Rideau de lumière juste à temps
« En clinique, cela faisait longtemps que je n’étais plus acteur de ma vie mais j’en étais même plus spectateur. Je ne comprenais plus les images qui m’entouraient. Je suis arrivé à un point où j’ai songé à tirer la prise définitivement. J’avais pris mes dispositions pour ne pas manquer mon coup. » Touché, le colosse s’en est voulu de ne pas avoir mieux pu protéger les autres membres de son service plus tôt. Il avait coulé mais il n’était pas mort pour autant. « Un médecin m’a sauvé en ajustant mon traitement juste à temps. Le lendemain matin, j’ai vu la lumière passer entre les rideaux de ma chambre et c’était merveilleux car cela voulait dire que j’avais dormi suffisamment longtemps pour que le soleil soit déjà levé. » C’est ainsi qu’il a repris des forces mentales et physiques et qu’il a commencé à remonter à la surface. « Heureusement car je n’aurais pas tenu beaucoup plus longtemps. » Yvan Perrin a parlé (et nous le remercions). Mission terminée, je rentre au Courrier ! Cet article s’autodétruira dans quelques semaines, quelques mois ou quelques années. Tout dépend dans quelles mains il tombera.

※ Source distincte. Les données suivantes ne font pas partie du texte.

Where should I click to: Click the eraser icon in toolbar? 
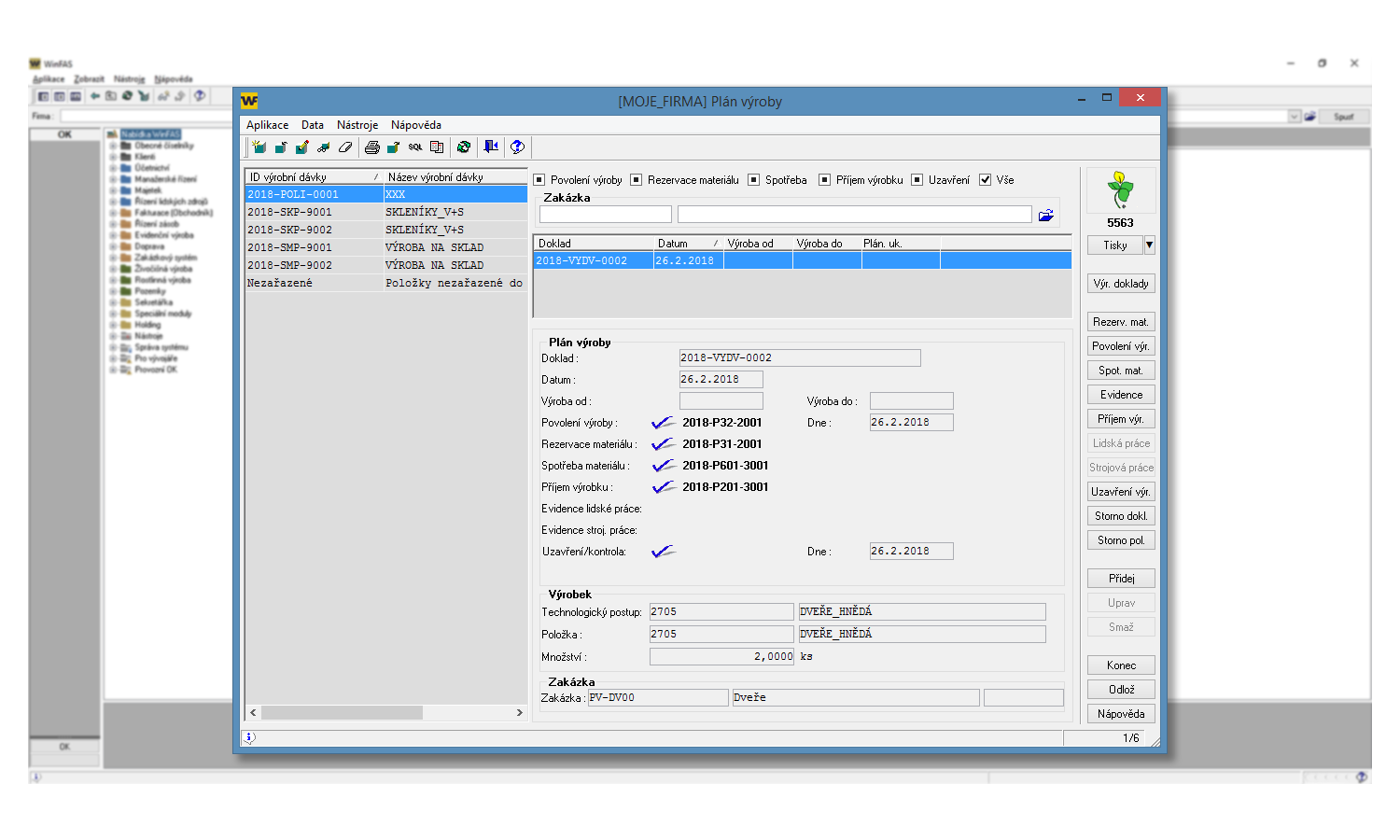point(345,147)
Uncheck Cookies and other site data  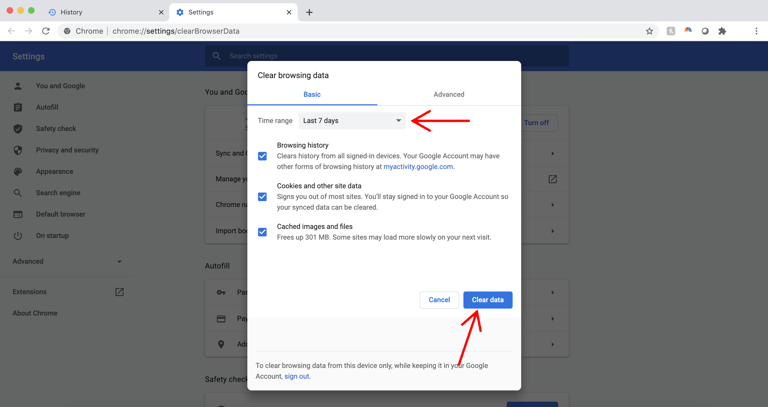click(x=263, y=197)

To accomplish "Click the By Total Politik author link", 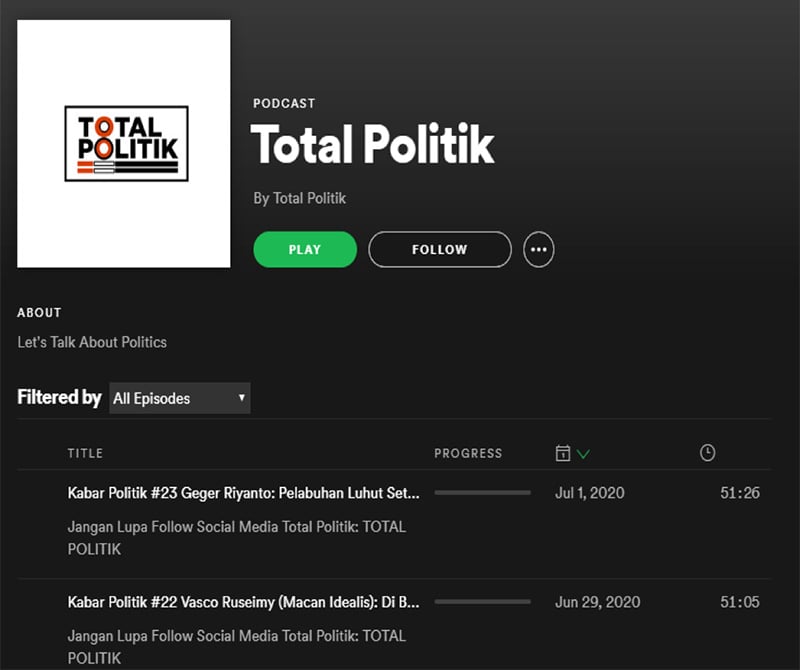I will coord(300,198).
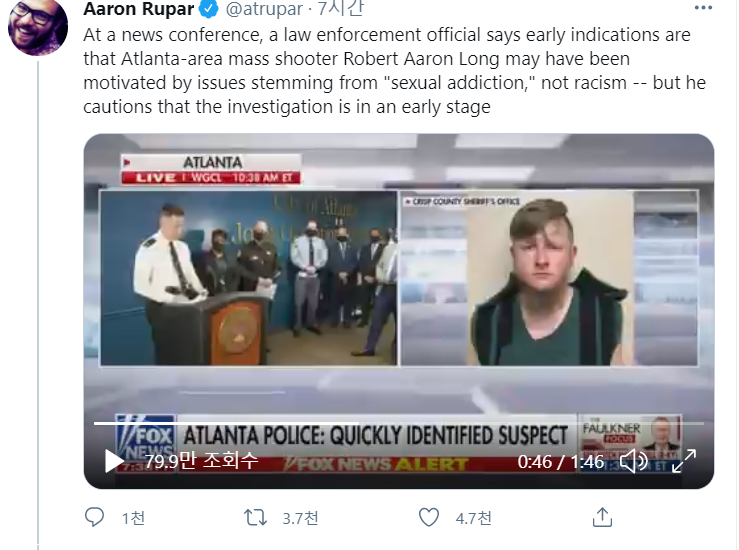Screen dimensions: 739x550
Task: Click the blue verified badge
Action: point(208,10)
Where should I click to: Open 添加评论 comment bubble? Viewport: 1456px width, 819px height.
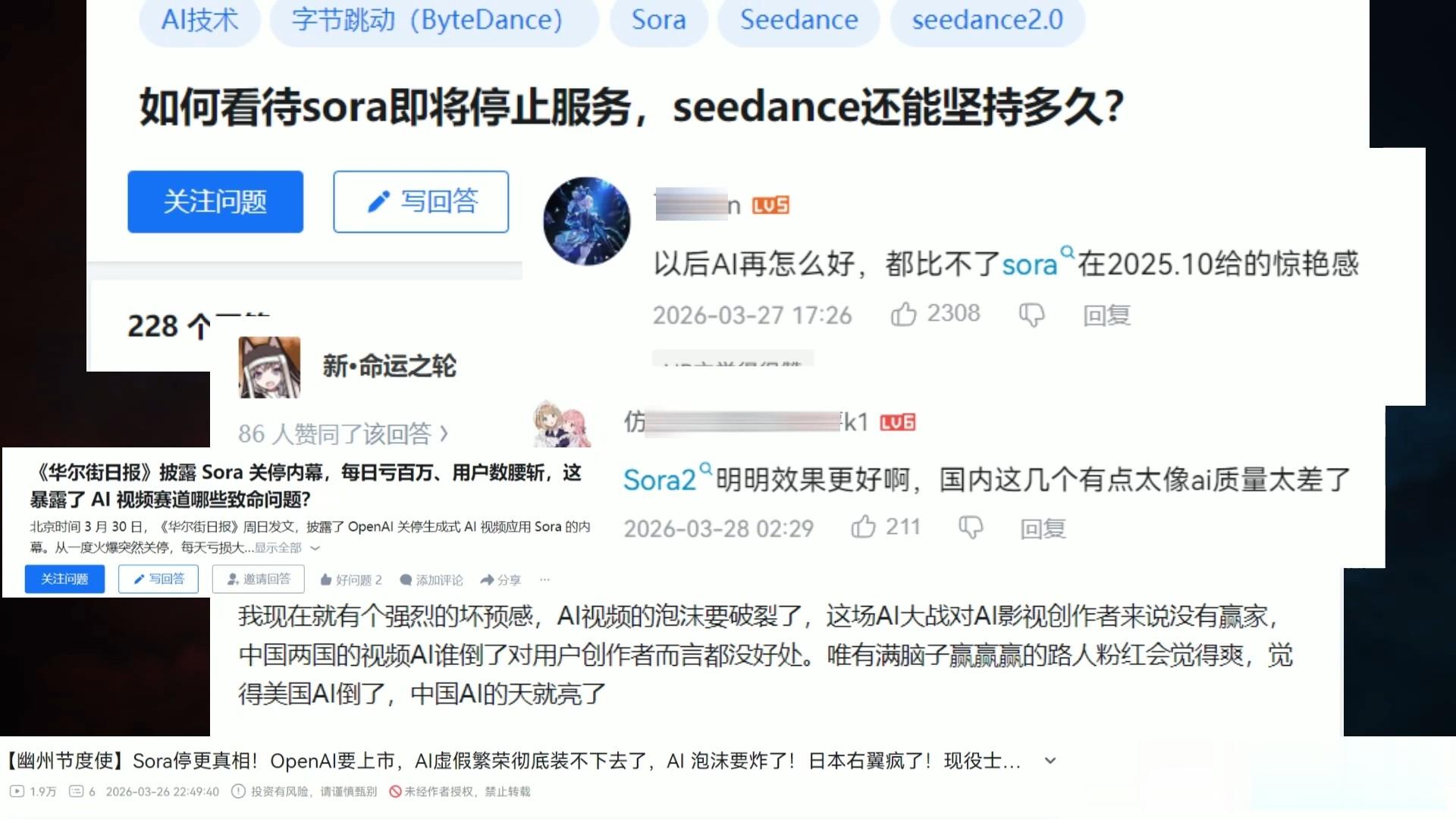point(406,580)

Le plan de bataille élaboré chez Blocher
à écouter Yvan Perrin, tout ce qu’il aurait réussi dans sa vie serait fortuit. Son élection à la vice-présidence de l’UDC suisse en 2006 ? « Par défaut ! Les Valaisans ne voulaient pas du Fribourgeois Jean-François Rime, jugé trop mou. Et les Fribourgeois ne voulaient pas du Valaisan Oskar Freysinger, trop virulent pour eux. Mon élection ne doit rien à mon talent naturel, je faisais simplement consensus. Je n’étais pas spécialement intéressé par le poste. » Mais au final, cette promotion lui a permis de vivre sa plus palpitante année politique : les élections fédérales de 2007. « Nous avions planifié toute la campagne en une journée passée chez Christophe Blocher. Nous avions commencé à 9 heures et nous mangions des saucisses devant un magnifique panorama des Alpes à 17 h 30. » Tous les discours et les réactions politiques (en fonction du scénario du vote) avaient été calibrés à la date près et à l’heure près. Cette chirurgie politique avait débouché sur un gros succès pour l’UDC suisse (28.9% des voix). Yvan Perrin a également été déterminant dans la naissance de la section neuchâteloise de son parti, devenant son premier président (fondateur). « Encore un choix par défaut », insiste-t-il, comme s’il voulait éloigner au plus loin de lui toute cette lumière qui a fait son succès. « Je voulais devenir uniquement secrétaire de la section et on avait besoin d’un président, alors j’y suis allé », se justifie-t-il presque.
Né à Fleurier, Yvan Perrin a toujours vécu à La Côte-aux-Fées. Ses parents ont simplement déménagé
d’un côté à l’autre du village en 1967. Il habite toujours dans la maison familiale.
À la ville comme à la scène, Yvan Perrin a trouvé la zenitude.